Gilead Sciences, the U.S. pharmaceutical giant, recently announced new pediatric study data for its novel hepatitis C drug Epclusa (Chinese brand name: Bingtongsha; generic name: sofosbuvir/velpatasvir; 400 mg/100 mg tablets) at the 70th Annual Meeting of the American Association for the Study of Liver Diseases (AASLD) held in Boston.
Approved treatment options for children under 12 years of age with hepatitis C virus (HCV) infection, particularly those with HCV genotypes 2 and 3, are limited. In an open-label study involving pediatric patients aged 6 to 18 years with HCV genotypes 1, 2, 3, 4, and 6, the 12-week Epclusa regimen achieved a virologic cure rate (SVR12) of 95% (97/102) in patients aged 12 to <18 years and 92% (67/73) in patients aged 6 to <12 years.
In the study, the majority of adverse events were mild or moderate in severity. Four patients experienced serious adverse events, one of which was attributed to the treatment. The most common adverse events (occurring in >15% of patients) were headache, fatigue, and nausea in adolescent patients, and vomiting, cough, and headache in pediatric patients aged 6 to 12 years.
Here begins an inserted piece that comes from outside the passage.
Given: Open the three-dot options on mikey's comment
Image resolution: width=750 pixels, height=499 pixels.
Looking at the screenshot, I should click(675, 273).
Currently, the study is ongoing in pediatric patients with hepatitis C aged 3 to <6 years. In the aforementioned pediatric populations, the use of Epclusa is investigational, and its safety and efficacy have not been established.
Epclusa is the world’s first all-oral, pan-genotypic, single-tablet regimen for hepatitis C, administered once daily for the treatment of patients with all six genotypes (GT-1, -2, -3, -4, -5, -6) of hepatitis C. The drug combines Gilead’s already marketed blockbuster hepatitis C medication Sovaldi (sofosbuvir) with another antiviral agent, velpatasvir. Sofosbuvir is a nucleotide analog polymerase inhibitor, while velpatasvir is a pan-genotypic NS5A inhibitor.
In the United States, Epclusa is indicated for chronic hepatitis C virus (HCV) genotype 1–6 infection: (1) Epclusa monotherapy for 12 weeks in patients with HCV without cirrhosis or with compensated cirrhosis (Child-Pugh class A); (2) Epclusa in combination with ribavirin (RBV) for 12 weeks in patients with HCV and decompensated cirrhosis (Child-Pugh class B or C); and (3) in patients coinfected with HCV and human immunodeficiency virus (HIV).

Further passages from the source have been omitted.